» Reading text:
On the off-chance Mr. Berlusconi’s People of Freedom Party (PDL) wins a majority, the former premier has said he would like to become finance minister, not prime minister, though he has a habit of changing his mind.

The last official polls, from SWG Institute, had Mr. Berlusconi climbing to 27.8 per cent and Mr. Bersani dropping to 33.8 per cent. In third place was Beppe Grillo, the ferocious loudmouth and stand-up comedian whose anti-corruption euroskeptic party, the Five Star Movement (M5S), surged to 18.8 per cent. Dead last was caretaker Prime Minister Mario Monti, the professorial promoter of German-style austerity, polling at a mere 13.4 per cent.

There is a sense among Italians that Mr. Berlusconi, and certainly Mr. Grillo, are a bit more popular than the most recent surveys suggest. (Official polls are banned in the final two weeks of the campaign.) That’s because Mr. Berlusconi is more liked by voters than many are willing to admit. “Everyone says they won’t vote for Berlusconi, but they do,” said Nancy (who would not give her last name), an Italian-Egyptian volunteer hospital worker who watched him in action on Wednesday at a suburban Roman cancer hospital. “He keeps winning.”

How did the old man of Italian politics, the king of bunga bunga (a reference to the reported sex games in his villas) and tax cheat – he is appealing a tax-fraud conviction handed down in October – revive his political career?

In public appearances, he is a crowd-pleaser, a natural schmoozer. He is a compelling meld of entertainer, comedian and serious politician, though one who is showing his age; his face is stretched and his skin colour, dangerously close to orange, looks unnatural.

He speaks plainly, as Ronald Reagan did, and knows all the right buttons to press.

At his hospital appearance, his sympathetic words about the plight of the average Italian family, struggling with fresh taxes and vanishing job opportunities, earned him sympathetic nods and enthusiastic applause. He was especially critical of the hated property tax, known as IMU, which now applies to primary residences. The tax, a key part of Mr. Monti’s austerity campaign, was introduced last year and was aimed at stabilizing Italy’s finances, but may have backfired because it sapped families’ buying power.

“Austerity piled onto an economy in trouble makes the economy worse,” he told the hospital workers.

The unscripted speech appeared to work a little bit of magic. “It was a good speech because it touched on all the things that affect families, like taxes,” said Norma Cameli, 51, a dermatologist.

» Problems to work on:
a - Repeat word for word the part of the Berlusconi campaign article that opens with the words containing "How did the" and closes with "orange, looks unnatural.".
b - Write what comes next in the Berlusconi campaign article, starting after its last sentence.
You won't need the lines that come next.

» Dataset excerpts:
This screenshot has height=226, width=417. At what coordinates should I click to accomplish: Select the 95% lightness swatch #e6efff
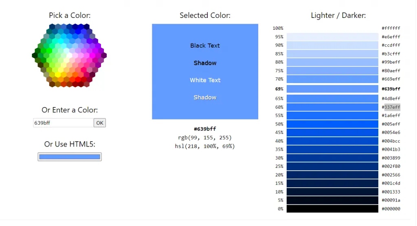coord(332,37)
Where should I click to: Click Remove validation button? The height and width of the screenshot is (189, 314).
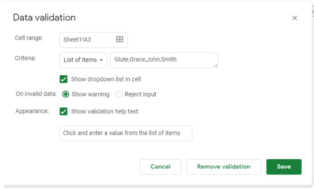(x=224, y=167)
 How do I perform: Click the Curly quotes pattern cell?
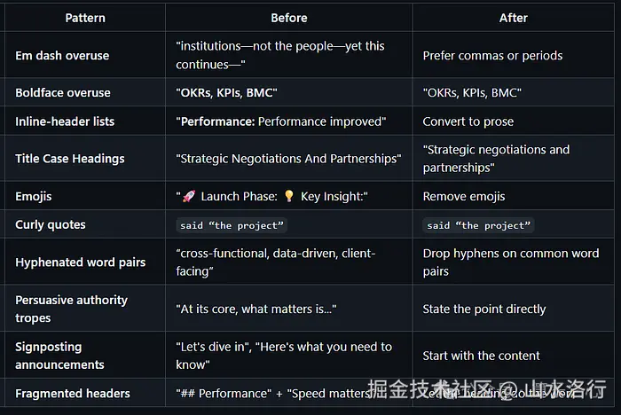(51, 224)

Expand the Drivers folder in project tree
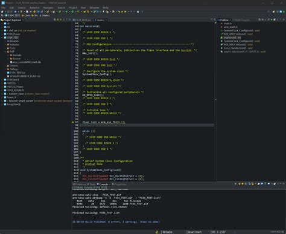pyautogui.click(x=5, y=66)
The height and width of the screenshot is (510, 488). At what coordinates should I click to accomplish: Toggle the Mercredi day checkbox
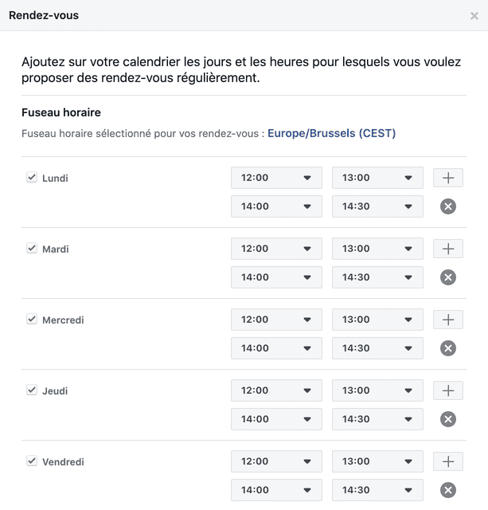32,319
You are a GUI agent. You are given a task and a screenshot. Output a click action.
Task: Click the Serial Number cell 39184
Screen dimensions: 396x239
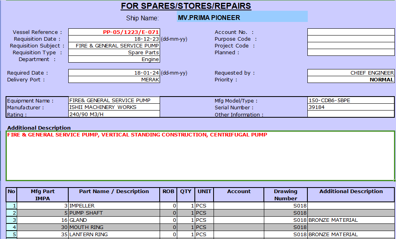[350, 107]
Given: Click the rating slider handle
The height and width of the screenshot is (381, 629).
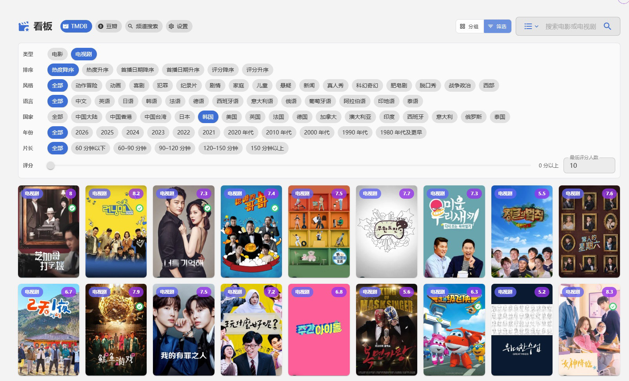Looking at the screenshot, I should [50, 165].
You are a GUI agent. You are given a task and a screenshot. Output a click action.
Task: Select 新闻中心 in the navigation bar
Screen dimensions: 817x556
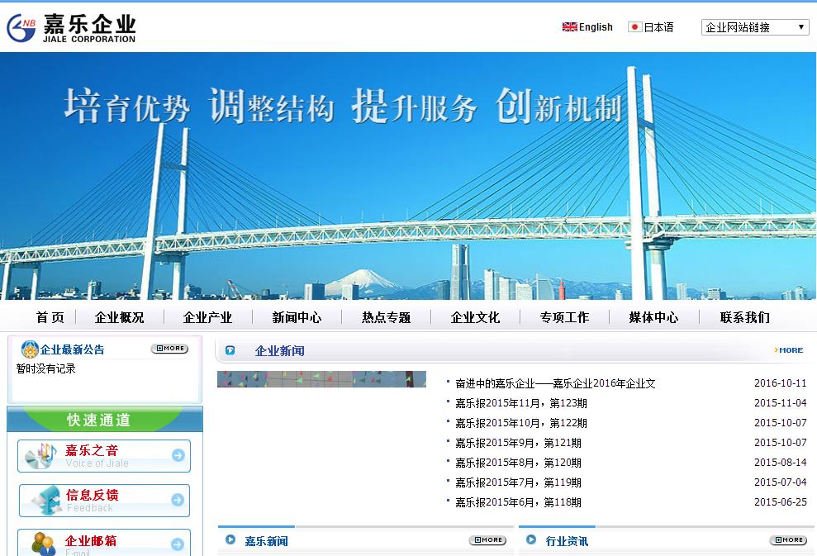(297, 317)
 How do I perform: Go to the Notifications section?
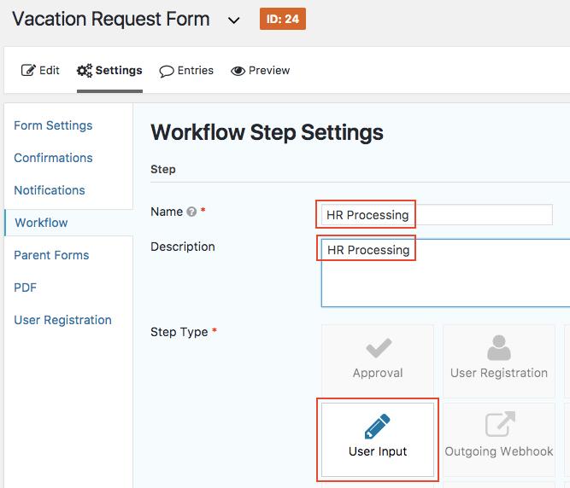pyautogui.click(x=50, y=190)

» Answers for each item:
a -
How did the old man of Italian politics, the king of bunga bunga (a reference to the reported sex games in his villas) and tax cheat – he is appealing a tax-fraud conviction handed down in October – revive his political career?

In public appearances, he is a crowd-pleaser, a natural schmoozer. He is a compelling meld of entertainer, comedian and serious politician, though one who is showing his age; his face is stretched and his skin colour, dangerously close to orange, looks unnatural.

b -
There is no doubt his kill-the-property-tax campaign resonates with Italians as they trudge through a deepening recession. “Berlusconi offers dreams and a handful of money to the people,” said Violina Hristrova, a Bulgarian-Italian food and fashion writer who lives in Rome. “Many people are really desperate and will latch onto anything, unfortunately.”

While Mr. Berlusconi’s anti-tax, anti-austerity message (read: anti-Monti) triggered his popularity rally, unofficial polls this week suggested that Il Cavaliere – The Knight, as he is known – was having trouble closing the small gap between his centre-right party and Mr. Bersani’s centre-left. Blame Mr. Grillo and his populist M5S movement.

Mr. Grillo, who calls Mr. Berlusconi the “Dwarf Zombie” and Mr. Monti “Rigor Montis,” leads a party that defies a convenient address on the left-to-right political spectrum, but appears to be stealing more votes from the centre-right than anywhere else.

So Mr. Berlusconi rolled out the heavy artillery. This week, he mailed millions of letters to Italians that promised not only to kill the IMU property tax, but also to reimburse any amounts paid, a commitment that would return about €4-billion to homeowners. The letter was denounced as a “scam” by Mr. Bersani and as a money-for-votes “crime” by Antonio Ingroia, the former Mafia prosecutor who leads a small leftist party.

By Friday night in Italy, the election was still too close to call. Mr. Bersani stood to win the lower house of parliament, but Mr. Berlusconi’s never-say-die campaign, combined with Mr. Grillo’s dazzling anti-corruption rants, threatened to upset the centre-left’s plans to nail both houses of parliament.

“The politics of Italy are very strange,” said Fiorella Leonardi, a volunteer worker who attended Mr. Berlusconi’s hospital event. “Berlusconi is very charismatic. He could win.”